On May 1, 2013 the Supreme Court dismissed the taxpayer’s appeal in WHA Ltd and anor v. CRC.
The supply of insurance services is exempt from VAT, with the result that the insurer is unable to recover any input VAT it incurs on supplies of goods and services in the course of its business. This means that the insurer cannot recover any input VAT that it has to pay with respect to the repair bill. This makes the VAT a real cost to the insurer.
In this case a group of companies, involved in the supply of motor breakdown insurance services, put in place a scheme to minimize the overall VAT liability of the group. In this scheme various entities were involved . The question in this case (in order for the scheme to work) was whether or not there was a supply of repair services from the garages to WHA Ltd. (part of the group of companies in the scheme).

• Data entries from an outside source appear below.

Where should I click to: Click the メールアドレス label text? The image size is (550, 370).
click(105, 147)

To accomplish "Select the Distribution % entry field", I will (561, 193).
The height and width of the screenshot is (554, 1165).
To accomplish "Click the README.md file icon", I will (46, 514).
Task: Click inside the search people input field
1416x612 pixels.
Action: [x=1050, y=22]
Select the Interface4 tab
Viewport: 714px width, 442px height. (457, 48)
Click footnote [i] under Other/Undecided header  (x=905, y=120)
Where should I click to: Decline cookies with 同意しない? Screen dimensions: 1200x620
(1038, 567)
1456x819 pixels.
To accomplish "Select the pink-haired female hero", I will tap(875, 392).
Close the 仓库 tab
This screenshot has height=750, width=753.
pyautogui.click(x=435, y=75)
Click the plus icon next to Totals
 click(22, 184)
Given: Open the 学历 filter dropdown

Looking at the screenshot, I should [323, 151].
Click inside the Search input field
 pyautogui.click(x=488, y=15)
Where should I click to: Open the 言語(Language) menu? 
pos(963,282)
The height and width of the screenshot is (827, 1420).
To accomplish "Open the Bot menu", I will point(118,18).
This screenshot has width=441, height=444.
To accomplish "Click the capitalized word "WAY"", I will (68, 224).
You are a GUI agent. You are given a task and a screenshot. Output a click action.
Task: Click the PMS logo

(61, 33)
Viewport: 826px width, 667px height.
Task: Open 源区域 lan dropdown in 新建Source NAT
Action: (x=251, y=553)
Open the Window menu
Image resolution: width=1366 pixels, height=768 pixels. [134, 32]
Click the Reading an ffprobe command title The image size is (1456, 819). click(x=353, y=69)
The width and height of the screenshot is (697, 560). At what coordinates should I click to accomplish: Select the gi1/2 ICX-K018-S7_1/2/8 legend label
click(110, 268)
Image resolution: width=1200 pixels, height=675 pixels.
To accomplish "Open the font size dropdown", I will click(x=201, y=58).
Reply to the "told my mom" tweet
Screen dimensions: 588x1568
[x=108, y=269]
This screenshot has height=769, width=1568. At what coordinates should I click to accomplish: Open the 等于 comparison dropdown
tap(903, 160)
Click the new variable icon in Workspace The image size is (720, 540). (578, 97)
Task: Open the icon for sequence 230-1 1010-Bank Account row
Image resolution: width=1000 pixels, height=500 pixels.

The Supreme Court held that there was no such supply to WHA Ltd. The supply of repair services was made to the insured person, and not to WHA Ltd. Where an insurer meets the costs of repair by paying the garage, this should be seen as a payment of a third party within the meaning of the VAT Directive.
The Supreme Court also indicated that the deduction of input VAT is meant to relieve the trader in question of the VAT payable or paid in the course of his economic activities. However, the profit and loss of WHA Ltd. is unaffected by VAT as it pays the garages out of a sum of money that it receives from another company.
In addition to that the Supreme Court indicated that the consequence of input VAT deduction should be that VAT is only borne on the supply to the final consumer. The effect of dismissing the appeal is that the VAT is borne on the supply of services by the garage to the final consumer, namely the insured.